Zero budget broadcasting

Quality, as Robert Pirsig pointed out, is an odd concept: neither subjective nor objective. So when folk start talking about a need for quality to be higher: they are probably bonkers or work in advertising or the media. Sometimes they are both bonkers and work in advertising or the media.

But despite all that you knew what they meant at the Sheffield Documentary Festival when they talked about the need to raise quality. It's tough out there and rapidly getting tougher. There are a lot of good video makers and there will be a lot more quite soon. At the same time the opportunities any of them have to sell the stuff they produce are probably not increasing and may even be diminishing. There are certainly more opportunities to get that video shown than there have ever been, but many of them offer scant reward.

Last year at Sheffield the emphasis was on co-production. That is getting more than one company to pay for a video. This year, the dreaded concept of zero budget videos raised its ugly head.

What this means is that the tv company shows the video for nothing, zilch, rein! Given that many out there are desperate to get their stuff shown, some will agree to this.

I've been here before. Years ago, journalists had nothing to do with public relations agencies. Then they started taking the stuff and re-writing it. Finally they printed it verbatim.
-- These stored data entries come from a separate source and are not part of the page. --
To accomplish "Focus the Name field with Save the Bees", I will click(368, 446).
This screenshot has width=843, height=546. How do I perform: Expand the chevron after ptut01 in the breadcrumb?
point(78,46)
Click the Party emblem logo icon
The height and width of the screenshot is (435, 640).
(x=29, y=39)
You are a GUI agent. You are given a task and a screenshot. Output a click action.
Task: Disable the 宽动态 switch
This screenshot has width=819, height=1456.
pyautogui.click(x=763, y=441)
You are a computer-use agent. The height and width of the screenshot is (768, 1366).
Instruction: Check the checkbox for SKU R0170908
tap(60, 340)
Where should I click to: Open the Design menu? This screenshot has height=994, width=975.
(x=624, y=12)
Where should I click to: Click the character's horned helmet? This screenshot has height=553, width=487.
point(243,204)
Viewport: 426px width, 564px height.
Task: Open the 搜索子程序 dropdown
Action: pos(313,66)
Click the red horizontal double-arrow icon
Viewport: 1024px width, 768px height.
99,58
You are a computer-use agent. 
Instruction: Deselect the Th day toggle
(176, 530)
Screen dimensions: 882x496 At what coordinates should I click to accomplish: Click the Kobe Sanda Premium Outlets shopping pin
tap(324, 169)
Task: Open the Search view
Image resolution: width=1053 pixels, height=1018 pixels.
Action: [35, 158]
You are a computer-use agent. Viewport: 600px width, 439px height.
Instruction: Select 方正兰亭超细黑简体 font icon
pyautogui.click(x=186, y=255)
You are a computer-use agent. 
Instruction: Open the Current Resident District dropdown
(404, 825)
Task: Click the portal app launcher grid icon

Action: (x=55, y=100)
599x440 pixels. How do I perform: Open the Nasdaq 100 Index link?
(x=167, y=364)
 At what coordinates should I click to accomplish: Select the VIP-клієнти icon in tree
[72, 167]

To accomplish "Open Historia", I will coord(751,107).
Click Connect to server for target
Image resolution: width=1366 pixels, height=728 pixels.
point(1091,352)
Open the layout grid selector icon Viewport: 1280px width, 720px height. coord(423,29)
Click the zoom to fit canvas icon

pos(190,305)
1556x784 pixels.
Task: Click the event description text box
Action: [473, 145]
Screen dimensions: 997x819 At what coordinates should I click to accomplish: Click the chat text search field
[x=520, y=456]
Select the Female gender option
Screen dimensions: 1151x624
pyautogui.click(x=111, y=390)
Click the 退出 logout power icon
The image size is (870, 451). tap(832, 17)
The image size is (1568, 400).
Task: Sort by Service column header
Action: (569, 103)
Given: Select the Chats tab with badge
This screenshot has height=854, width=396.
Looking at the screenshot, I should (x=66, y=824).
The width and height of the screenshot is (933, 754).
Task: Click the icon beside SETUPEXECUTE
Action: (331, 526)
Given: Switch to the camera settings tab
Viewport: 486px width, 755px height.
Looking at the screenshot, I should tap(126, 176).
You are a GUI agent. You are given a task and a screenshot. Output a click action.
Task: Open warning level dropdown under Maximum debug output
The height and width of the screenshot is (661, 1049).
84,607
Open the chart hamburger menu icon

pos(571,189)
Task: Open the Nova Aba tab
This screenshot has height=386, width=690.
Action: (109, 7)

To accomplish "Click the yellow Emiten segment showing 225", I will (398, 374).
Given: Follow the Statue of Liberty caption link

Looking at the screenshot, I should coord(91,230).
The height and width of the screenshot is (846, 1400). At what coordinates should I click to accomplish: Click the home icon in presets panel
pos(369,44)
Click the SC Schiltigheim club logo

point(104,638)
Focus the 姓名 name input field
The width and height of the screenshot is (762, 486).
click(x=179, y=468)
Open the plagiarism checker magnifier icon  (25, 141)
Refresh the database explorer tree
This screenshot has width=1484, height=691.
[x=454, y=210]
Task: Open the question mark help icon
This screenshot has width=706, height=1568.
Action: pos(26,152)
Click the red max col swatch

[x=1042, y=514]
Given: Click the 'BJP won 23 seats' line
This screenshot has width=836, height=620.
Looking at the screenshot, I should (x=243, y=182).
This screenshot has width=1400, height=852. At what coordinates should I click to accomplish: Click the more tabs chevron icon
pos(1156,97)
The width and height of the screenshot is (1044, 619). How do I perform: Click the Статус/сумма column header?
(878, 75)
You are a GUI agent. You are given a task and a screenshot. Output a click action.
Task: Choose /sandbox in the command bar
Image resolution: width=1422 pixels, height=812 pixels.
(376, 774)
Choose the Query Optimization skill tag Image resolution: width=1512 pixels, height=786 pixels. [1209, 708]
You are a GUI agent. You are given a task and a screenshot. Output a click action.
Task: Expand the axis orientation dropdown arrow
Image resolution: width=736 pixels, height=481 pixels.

The result of all that was business to business or trade magazines became corrupted. Readers believed everything they saw was an advert. Advertising salesmen got increasing power as it was realised that the readers had stopped reading (why bother?) and it was possible to fill the gaps between the genuine adverts with PR. The salesmen eventually became publishers and took over control from editors. End result magazines became junk mail, many readers put them straight in the bin and advertisers realised they were getting very little for their money and put increasing pressure on the magazines for better deals: like editorial features to back up the advertising.

This ghastly spiral seemed to be unstoppable. Will the same thing happen to TV? I hope not.